- **RECORDS SHOWN**:
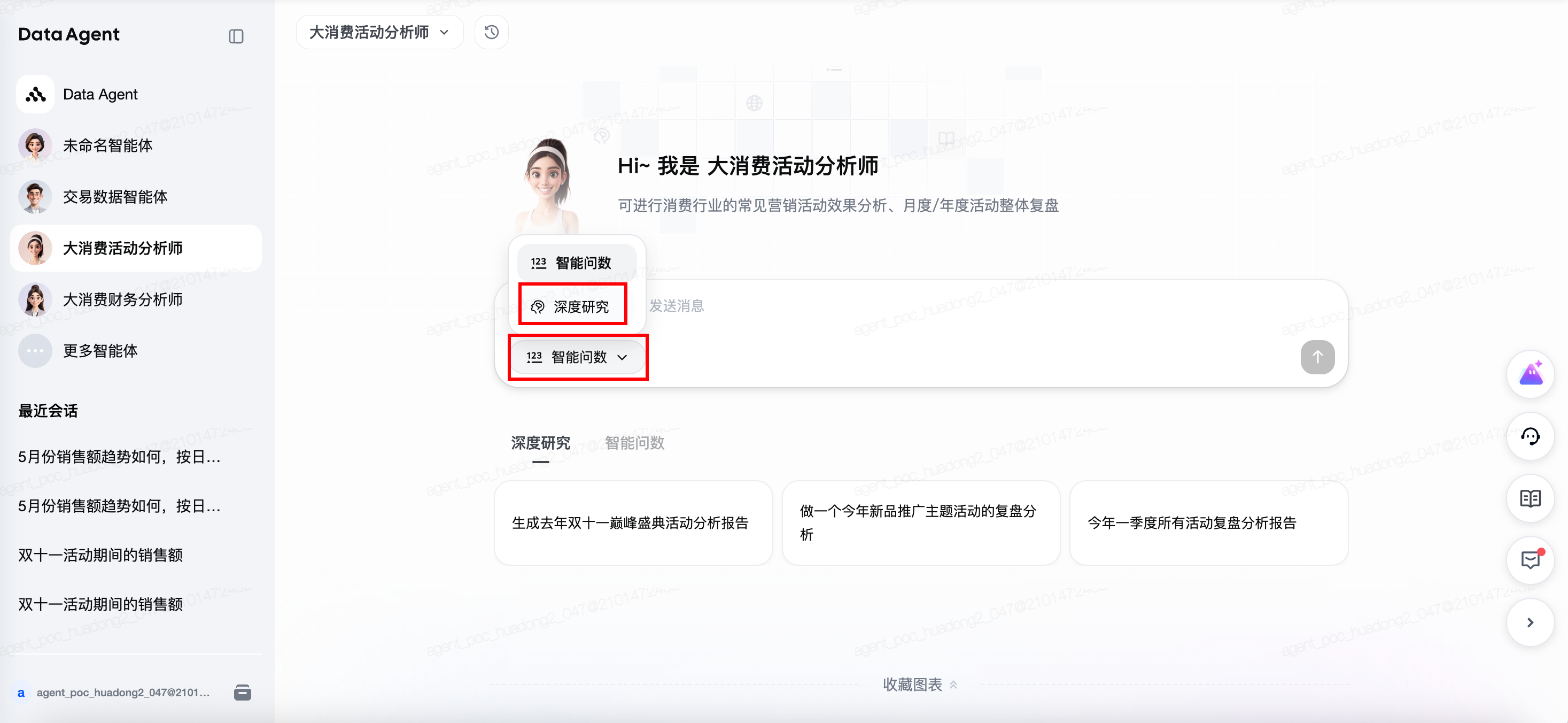This screenshot has width=1568, height=723.
Task: Open the purple AI assistant floating icon
Action: pyautogui.click(x=1530, y=374)
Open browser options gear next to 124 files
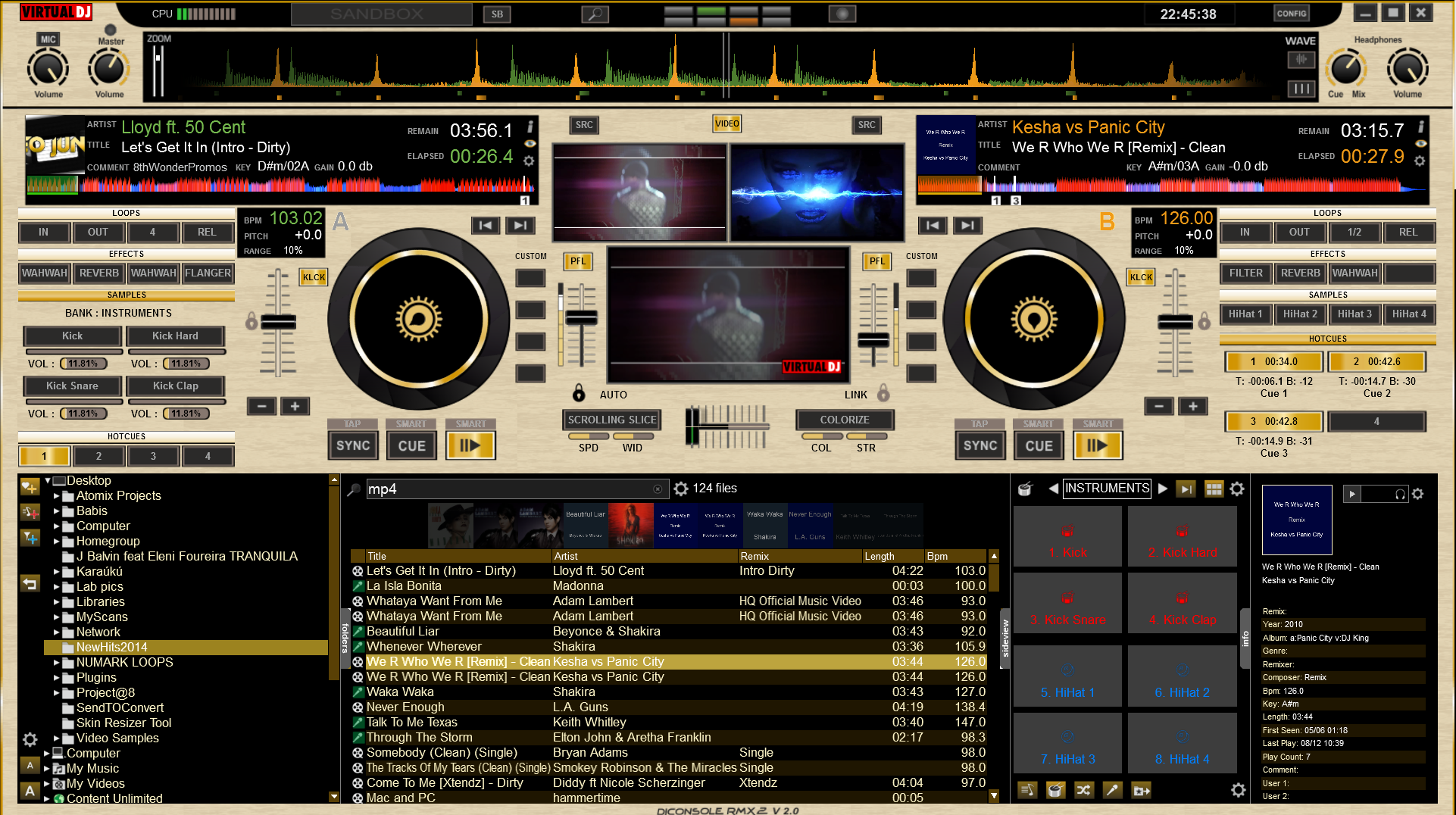This screenshot has height=815, width=1456. pyautogui.click(x=680, y=489)
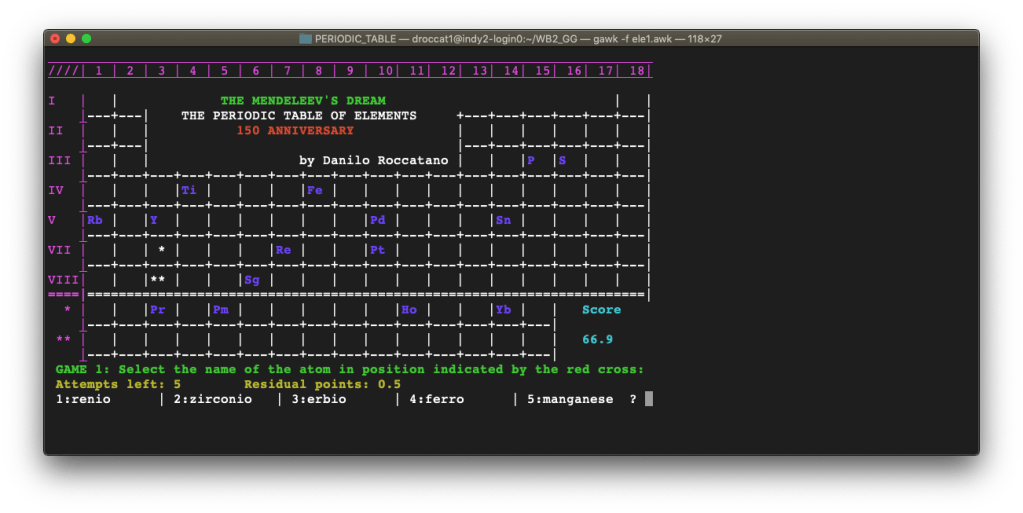Click the Rb element in row V
The height and width of the screenshot is (513, 1023).
pyautogui.click(x=94, y=220)
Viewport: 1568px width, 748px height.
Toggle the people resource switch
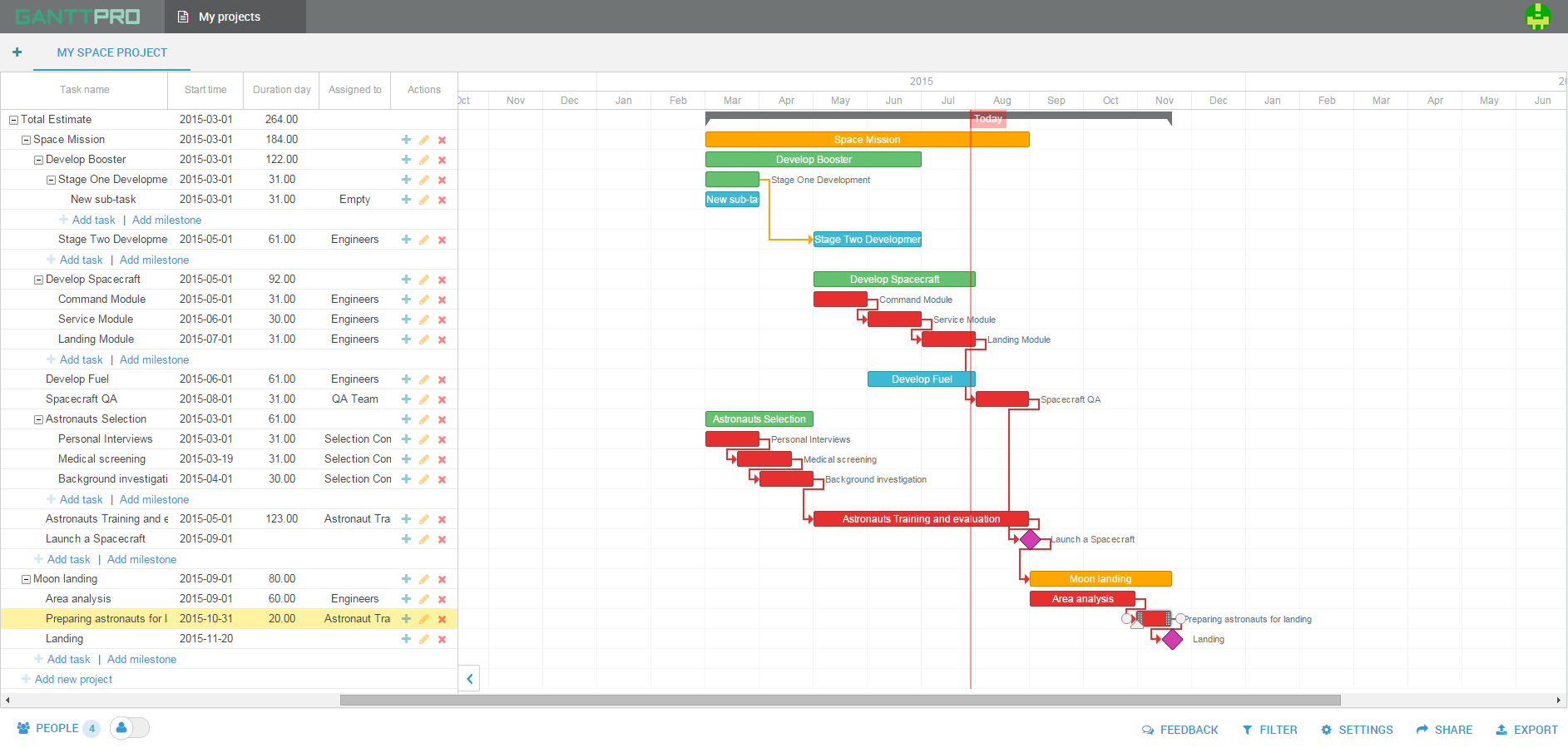click(x=130, y=728)
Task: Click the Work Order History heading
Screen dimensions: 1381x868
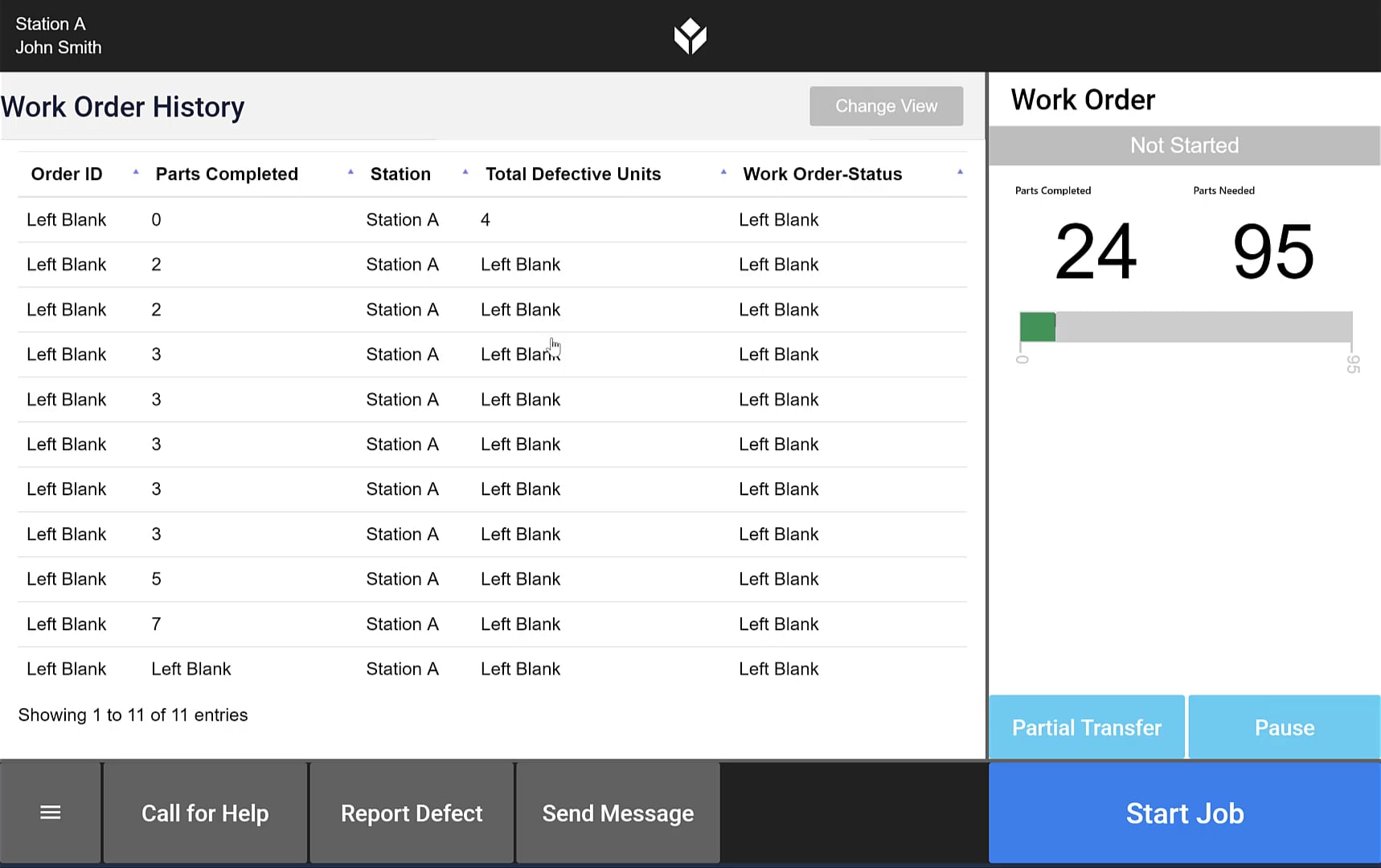Action: 122,106
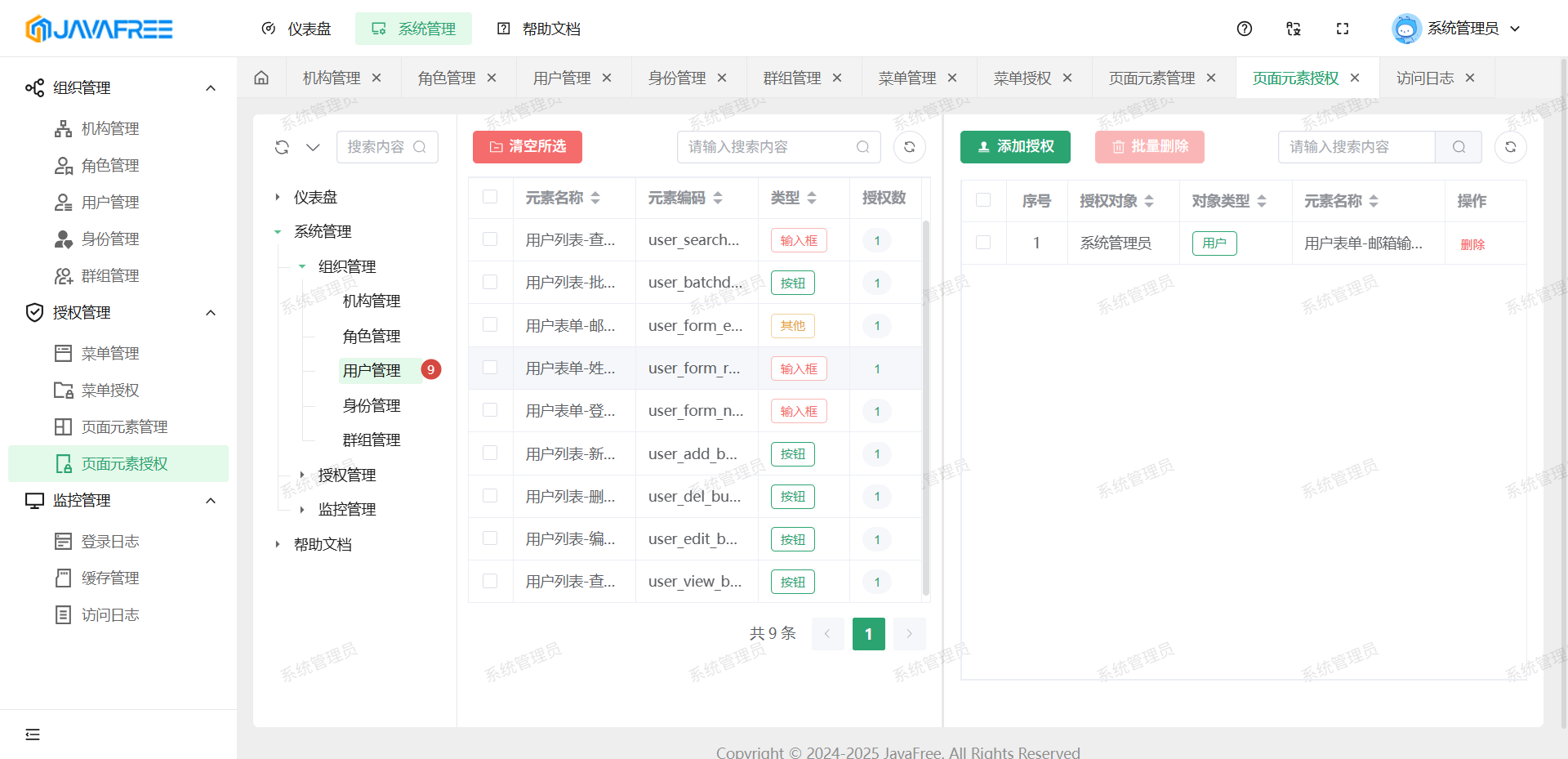Select all elements via header checkbox
1568x759 pixels.
coord(490,197)
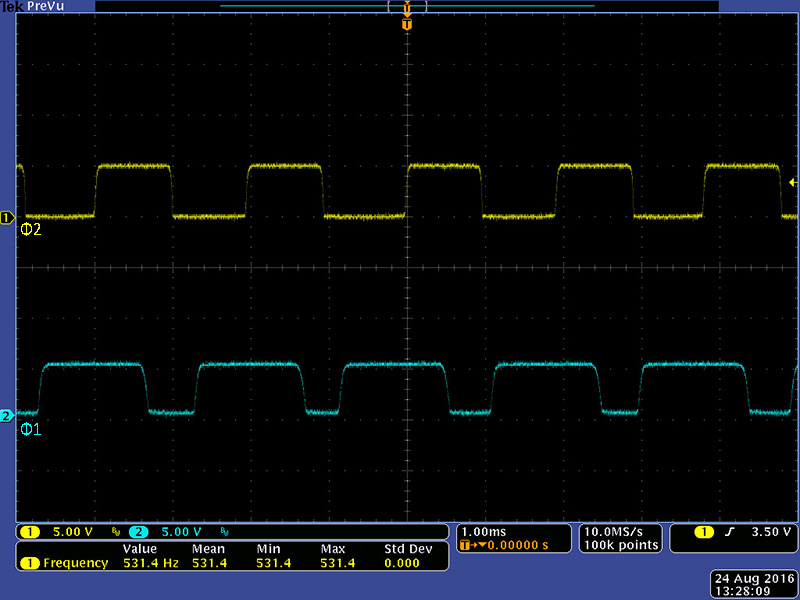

- **TASK REQUIREMENTS**:
Rewrite the items with every "gear" changed to "cog" and all other text left as it is. Leave the pictures out.

- **RESULT**:
This screenshot has width=1568, height=723.
Task: Open the purple AI assistant floating icon
Action: pyautogui.click(x=1530, y=374)
Open browser options cog next to 124 files
This screenshot has height=815, width=1456. pyautogui.click(x=680, y=489)
Click the Rb element in row V
The height and width of the screenshot is (513, 1023).
pyautogui.click(x=94, y=220)
Viewport: 1568px width, 748px height.
Toggle the people resource switch
click(x=130, y=728)
Task: Click the Work Order History heading
Screen dimensions: 1381x868
Action: 122,106
Select all elements via header checkbox
1568x759 pixels.
coord(490,197)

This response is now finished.